What do you think of the Narai IV compared to the Tiki 38? I have seen some nice examples online but they have mostly had the beams extended to increase the beam and allow a bigger pod to be fitted. 


Brett Parker said:

I am mad on dolphins and whales and have had around400 encounters with lots of swimming 

Will be good to look at. Again each boat has its pluses and minuses. It all depends if she works for you.

I like the layout of the T 38 and feel it all works a bit better than the narai however its a personal thing too. A lot depends on how the boat is set up. This boat has been advertised in NZ too. Should be interesting to check out.

Hi Brett, Yes I think that it is worth a look. I have seen nice examples of the Narai MK IV that have been built with the wider Tiki 38 sized beams, such as Katipo and Wharram actually sell an improvement package set of plans that incorporate many of the Tiki 38 features on deck such as the pod, ramp etc.. 

I like the idea of this boat because of the built like a tank in Aluminium hulls. I have never found a boat that suits me without modification so would look towards implementing the mods and probably going over to the schooner wingsail rig. However with many modifications in mind I'm going to have to  get if for a significant reduction on the advertised price. 
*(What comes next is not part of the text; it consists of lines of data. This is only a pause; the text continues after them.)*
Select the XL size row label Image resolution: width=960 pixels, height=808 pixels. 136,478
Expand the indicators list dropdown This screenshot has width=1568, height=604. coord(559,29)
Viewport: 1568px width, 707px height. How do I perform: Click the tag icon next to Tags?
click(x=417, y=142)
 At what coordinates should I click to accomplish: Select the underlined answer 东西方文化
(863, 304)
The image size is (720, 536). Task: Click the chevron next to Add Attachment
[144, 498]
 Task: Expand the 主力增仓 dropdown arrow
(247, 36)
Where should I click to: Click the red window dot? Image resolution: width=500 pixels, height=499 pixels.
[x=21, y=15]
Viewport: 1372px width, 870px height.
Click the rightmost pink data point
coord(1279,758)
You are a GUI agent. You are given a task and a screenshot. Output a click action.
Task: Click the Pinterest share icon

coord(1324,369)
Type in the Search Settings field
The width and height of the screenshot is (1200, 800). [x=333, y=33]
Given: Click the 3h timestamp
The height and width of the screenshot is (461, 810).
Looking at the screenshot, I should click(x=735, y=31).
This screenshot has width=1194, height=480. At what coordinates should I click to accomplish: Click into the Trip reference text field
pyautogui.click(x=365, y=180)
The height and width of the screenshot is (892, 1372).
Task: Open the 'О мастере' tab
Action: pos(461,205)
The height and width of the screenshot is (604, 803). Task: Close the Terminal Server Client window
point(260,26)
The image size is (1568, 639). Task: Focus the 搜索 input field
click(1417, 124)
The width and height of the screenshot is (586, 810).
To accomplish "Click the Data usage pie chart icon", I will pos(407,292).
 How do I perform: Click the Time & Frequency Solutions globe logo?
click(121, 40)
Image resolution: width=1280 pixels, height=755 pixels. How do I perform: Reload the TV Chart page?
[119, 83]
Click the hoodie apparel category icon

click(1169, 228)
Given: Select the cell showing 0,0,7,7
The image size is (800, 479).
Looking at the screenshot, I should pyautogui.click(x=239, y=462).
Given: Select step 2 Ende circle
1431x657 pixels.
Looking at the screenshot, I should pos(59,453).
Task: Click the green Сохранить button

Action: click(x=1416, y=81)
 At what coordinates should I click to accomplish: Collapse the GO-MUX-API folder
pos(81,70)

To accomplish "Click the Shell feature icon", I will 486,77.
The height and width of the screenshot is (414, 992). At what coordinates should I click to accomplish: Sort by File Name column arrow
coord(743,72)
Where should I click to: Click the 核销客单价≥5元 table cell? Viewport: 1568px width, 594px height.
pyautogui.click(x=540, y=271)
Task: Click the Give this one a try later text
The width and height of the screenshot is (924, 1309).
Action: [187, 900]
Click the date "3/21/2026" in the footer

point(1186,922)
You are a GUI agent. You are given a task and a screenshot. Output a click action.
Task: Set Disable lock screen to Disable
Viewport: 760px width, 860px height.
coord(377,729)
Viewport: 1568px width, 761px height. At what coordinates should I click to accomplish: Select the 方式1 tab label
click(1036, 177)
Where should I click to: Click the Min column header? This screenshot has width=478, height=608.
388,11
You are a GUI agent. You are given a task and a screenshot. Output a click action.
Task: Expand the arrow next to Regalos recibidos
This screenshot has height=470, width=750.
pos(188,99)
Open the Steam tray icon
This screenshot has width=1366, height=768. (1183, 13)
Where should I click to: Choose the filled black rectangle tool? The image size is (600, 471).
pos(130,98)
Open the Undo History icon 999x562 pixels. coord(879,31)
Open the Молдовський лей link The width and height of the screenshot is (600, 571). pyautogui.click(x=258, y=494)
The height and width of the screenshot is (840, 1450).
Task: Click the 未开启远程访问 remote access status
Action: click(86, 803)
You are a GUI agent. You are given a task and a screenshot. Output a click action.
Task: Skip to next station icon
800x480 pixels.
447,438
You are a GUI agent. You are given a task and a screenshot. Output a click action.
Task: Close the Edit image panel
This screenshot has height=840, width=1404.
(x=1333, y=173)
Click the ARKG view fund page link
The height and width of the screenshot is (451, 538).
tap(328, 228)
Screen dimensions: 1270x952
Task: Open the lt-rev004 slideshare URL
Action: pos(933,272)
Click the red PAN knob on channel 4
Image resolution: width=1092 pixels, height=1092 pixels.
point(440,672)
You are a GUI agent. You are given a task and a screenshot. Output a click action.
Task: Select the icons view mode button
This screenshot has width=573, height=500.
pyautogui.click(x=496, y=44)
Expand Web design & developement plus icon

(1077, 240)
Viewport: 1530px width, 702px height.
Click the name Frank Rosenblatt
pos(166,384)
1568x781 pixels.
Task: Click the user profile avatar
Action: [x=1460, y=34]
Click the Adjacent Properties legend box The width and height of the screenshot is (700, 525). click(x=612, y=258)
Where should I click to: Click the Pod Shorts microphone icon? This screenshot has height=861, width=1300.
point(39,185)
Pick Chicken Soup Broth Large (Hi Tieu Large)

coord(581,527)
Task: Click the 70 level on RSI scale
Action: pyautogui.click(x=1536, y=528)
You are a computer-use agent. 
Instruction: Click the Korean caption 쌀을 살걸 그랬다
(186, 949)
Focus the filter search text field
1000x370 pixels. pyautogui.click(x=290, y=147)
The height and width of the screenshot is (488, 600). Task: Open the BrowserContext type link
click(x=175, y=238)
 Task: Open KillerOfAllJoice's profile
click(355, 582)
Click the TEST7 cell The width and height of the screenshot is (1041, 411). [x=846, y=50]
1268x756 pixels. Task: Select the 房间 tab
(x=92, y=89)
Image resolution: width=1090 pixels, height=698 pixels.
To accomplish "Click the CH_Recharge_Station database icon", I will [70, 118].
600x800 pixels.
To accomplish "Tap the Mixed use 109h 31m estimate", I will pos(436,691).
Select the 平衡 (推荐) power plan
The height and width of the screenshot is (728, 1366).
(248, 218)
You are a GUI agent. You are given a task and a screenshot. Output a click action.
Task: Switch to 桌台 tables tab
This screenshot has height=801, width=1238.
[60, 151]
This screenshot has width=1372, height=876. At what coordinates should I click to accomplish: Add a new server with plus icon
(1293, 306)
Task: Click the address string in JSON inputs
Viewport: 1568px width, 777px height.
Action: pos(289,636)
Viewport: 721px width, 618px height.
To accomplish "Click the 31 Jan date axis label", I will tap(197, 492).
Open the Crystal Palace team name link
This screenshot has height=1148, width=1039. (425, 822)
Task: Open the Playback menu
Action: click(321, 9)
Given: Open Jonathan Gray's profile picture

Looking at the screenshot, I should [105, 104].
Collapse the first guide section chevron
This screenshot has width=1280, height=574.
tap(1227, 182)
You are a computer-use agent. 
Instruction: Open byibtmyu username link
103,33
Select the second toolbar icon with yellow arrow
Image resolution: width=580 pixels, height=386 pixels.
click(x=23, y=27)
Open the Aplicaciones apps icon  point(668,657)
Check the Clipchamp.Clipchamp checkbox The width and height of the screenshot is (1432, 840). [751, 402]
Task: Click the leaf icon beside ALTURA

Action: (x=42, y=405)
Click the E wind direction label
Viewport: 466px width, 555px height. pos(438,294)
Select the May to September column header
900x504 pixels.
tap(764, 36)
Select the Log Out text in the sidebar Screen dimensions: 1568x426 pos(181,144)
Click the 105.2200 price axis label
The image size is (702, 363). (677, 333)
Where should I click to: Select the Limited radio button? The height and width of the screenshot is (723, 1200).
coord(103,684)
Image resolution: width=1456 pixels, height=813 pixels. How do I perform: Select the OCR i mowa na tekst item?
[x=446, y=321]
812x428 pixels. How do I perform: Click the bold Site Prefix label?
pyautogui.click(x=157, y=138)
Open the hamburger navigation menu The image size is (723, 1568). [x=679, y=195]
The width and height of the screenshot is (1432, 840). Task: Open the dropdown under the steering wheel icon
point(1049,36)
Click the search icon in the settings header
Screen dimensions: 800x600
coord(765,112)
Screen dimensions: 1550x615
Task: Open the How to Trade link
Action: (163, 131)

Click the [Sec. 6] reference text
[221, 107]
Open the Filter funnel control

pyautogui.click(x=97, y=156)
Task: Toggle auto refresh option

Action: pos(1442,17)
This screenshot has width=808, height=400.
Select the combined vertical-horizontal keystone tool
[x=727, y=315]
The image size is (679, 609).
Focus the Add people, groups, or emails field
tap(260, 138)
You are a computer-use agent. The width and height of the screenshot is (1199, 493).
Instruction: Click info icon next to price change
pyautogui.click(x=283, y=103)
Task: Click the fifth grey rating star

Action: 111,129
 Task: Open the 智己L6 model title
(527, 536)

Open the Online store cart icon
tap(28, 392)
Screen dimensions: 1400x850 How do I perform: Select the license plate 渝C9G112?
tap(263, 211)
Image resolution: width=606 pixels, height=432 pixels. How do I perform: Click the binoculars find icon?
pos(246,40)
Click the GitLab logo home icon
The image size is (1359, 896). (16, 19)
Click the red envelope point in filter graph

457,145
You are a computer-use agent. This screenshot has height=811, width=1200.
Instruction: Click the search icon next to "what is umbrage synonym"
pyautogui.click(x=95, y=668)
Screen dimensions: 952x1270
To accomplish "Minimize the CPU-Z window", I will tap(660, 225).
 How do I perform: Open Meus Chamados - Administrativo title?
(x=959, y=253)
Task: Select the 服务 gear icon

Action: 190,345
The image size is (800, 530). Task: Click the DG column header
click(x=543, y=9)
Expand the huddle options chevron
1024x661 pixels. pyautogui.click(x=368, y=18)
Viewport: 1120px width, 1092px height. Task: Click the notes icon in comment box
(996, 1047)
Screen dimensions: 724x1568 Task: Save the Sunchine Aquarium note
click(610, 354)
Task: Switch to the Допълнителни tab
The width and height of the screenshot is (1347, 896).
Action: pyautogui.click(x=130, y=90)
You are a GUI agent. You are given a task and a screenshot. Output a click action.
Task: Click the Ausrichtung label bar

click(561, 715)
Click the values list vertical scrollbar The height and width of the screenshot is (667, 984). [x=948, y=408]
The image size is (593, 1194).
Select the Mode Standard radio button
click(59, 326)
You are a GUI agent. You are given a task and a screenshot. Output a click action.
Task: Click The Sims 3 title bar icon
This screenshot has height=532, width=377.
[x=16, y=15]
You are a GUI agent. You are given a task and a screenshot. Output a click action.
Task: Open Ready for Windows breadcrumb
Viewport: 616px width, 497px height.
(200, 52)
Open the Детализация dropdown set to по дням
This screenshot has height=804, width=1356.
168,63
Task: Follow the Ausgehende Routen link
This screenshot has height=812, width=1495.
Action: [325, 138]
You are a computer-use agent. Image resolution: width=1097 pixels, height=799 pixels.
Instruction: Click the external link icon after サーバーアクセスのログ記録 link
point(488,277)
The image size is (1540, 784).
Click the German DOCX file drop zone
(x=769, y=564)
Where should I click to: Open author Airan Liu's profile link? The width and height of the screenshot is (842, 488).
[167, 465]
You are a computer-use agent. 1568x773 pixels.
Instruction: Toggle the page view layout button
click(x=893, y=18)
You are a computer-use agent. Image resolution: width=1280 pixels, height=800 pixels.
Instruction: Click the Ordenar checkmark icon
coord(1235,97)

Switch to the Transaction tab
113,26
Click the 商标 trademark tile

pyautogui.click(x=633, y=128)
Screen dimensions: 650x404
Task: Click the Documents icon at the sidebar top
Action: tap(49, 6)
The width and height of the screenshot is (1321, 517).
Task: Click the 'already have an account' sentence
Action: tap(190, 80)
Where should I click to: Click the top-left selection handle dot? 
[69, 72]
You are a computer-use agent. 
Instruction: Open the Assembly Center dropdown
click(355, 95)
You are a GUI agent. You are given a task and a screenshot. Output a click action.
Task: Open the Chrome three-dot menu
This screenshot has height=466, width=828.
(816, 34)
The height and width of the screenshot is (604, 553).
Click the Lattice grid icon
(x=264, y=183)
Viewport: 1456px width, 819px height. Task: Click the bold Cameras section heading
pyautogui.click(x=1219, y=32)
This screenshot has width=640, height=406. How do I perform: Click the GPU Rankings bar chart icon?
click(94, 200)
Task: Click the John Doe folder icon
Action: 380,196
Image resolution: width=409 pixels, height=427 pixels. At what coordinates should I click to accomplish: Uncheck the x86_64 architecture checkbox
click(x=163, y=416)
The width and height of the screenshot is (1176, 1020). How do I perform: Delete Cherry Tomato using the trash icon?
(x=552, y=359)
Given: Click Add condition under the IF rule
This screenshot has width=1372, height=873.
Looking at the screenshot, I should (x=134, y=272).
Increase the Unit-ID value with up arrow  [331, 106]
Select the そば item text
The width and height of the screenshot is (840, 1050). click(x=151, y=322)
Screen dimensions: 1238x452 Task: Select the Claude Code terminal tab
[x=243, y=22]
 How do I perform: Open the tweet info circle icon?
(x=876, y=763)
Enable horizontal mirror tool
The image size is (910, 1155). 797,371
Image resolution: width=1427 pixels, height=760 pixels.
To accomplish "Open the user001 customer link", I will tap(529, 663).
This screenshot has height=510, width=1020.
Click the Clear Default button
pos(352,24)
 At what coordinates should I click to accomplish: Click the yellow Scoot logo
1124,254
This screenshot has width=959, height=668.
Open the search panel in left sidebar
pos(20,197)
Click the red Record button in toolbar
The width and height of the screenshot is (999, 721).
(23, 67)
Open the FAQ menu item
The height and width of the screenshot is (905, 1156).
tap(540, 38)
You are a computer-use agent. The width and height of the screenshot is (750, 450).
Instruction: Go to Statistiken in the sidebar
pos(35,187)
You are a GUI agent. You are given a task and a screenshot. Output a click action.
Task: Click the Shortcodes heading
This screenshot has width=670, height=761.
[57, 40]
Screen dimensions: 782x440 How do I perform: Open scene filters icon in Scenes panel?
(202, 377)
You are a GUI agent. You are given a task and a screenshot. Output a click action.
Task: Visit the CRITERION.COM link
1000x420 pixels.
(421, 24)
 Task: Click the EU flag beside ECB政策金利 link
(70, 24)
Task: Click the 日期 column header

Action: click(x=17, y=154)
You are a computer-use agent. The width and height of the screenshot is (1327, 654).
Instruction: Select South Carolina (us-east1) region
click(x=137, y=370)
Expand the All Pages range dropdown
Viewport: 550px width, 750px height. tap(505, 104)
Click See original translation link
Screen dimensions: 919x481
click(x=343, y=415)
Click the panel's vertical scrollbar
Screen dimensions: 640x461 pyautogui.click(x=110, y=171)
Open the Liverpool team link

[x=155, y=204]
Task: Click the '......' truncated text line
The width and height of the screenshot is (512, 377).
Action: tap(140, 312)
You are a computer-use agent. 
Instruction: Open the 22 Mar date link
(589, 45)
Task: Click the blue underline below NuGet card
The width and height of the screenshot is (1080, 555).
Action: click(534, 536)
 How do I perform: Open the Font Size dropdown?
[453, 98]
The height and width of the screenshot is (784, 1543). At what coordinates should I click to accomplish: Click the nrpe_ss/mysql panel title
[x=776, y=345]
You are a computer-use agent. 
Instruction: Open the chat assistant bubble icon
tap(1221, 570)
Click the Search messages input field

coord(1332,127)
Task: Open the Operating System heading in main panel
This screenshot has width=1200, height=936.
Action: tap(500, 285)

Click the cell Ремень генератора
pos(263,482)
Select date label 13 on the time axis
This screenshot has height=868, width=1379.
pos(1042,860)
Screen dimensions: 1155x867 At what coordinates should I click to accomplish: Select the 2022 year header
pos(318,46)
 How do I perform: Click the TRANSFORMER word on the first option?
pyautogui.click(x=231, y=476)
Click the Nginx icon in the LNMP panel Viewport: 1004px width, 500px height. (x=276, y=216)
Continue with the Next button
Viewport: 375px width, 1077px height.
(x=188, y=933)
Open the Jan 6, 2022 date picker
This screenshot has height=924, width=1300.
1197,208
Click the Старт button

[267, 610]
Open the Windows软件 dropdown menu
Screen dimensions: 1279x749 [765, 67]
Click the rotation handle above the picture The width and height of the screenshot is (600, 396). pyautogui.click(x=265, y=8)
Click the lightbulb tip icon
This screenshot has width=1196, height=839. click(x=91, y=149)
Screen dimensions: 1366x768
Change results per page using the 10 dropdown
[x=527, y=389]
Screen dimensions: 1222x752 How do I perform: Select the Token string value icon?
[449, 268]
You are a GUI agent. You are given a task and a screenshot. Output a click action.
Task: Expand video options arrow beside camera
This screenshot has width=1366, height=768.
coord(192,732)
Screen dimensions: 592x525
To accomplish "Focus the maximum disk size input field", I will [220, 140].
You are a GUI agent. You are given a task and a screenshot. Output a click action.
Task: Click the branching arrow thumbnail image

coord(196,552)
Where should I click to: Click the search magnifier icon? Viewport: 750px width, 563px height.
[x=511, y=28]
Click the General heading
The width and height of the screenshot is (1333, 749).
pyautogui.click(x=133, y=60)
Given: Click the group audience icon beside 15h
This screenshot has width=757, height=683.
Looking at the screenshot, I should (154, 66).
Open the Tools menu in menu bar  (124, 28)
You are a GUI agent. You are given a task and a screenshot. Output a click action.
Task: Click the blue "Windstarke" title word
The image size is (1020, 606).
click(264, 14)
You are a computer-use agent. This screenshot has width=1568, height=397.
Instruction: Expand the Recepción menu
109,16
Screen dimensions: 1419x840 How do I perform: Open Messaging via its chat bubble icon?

The tikis are better sailing boats in my opinion. I looked at this boat too and felt the price to be up there a bit, but then what would it cost to build an alu wharram. I have often thought alloy hulls and timber beams might be a good combo. Those changes you are talking  about are going to take time and $. Have fun!

Yes they probably are, to my eye they look better.  I would think that an Alu Wharram should be cheaper to build than a wood epoxy one because the fabrication would be so much quicker. The fit out would be the same. This was built a long time ago in South Africa and I suspect the initial build cost peanuts however its the current day market value that we are considering I guess.

Do you have any experience with Pahi design? I suspect that with the dagger boards it goes upwind better than the Tiki? But I don't like the look of it. 

I'll certainly look at this boat but I plan on being in NZ later this year so will look at more boats there unless a miraculous deal comes out of this one ;) Maybe price up having somebody weld up aluminium Tiki hulls including the redesign work and see how that looks. 

Many Pahi 42 owners have removed the dagger boards - we have, and can still get good windward performance. According to Hanneke the baords are more for balancing the rig that for pointing ability.

Personally I think the Pahis are the best looking of the Wharrams! Luckily with so many designs you can find the one that suits you, and of course customise it to your heart's content.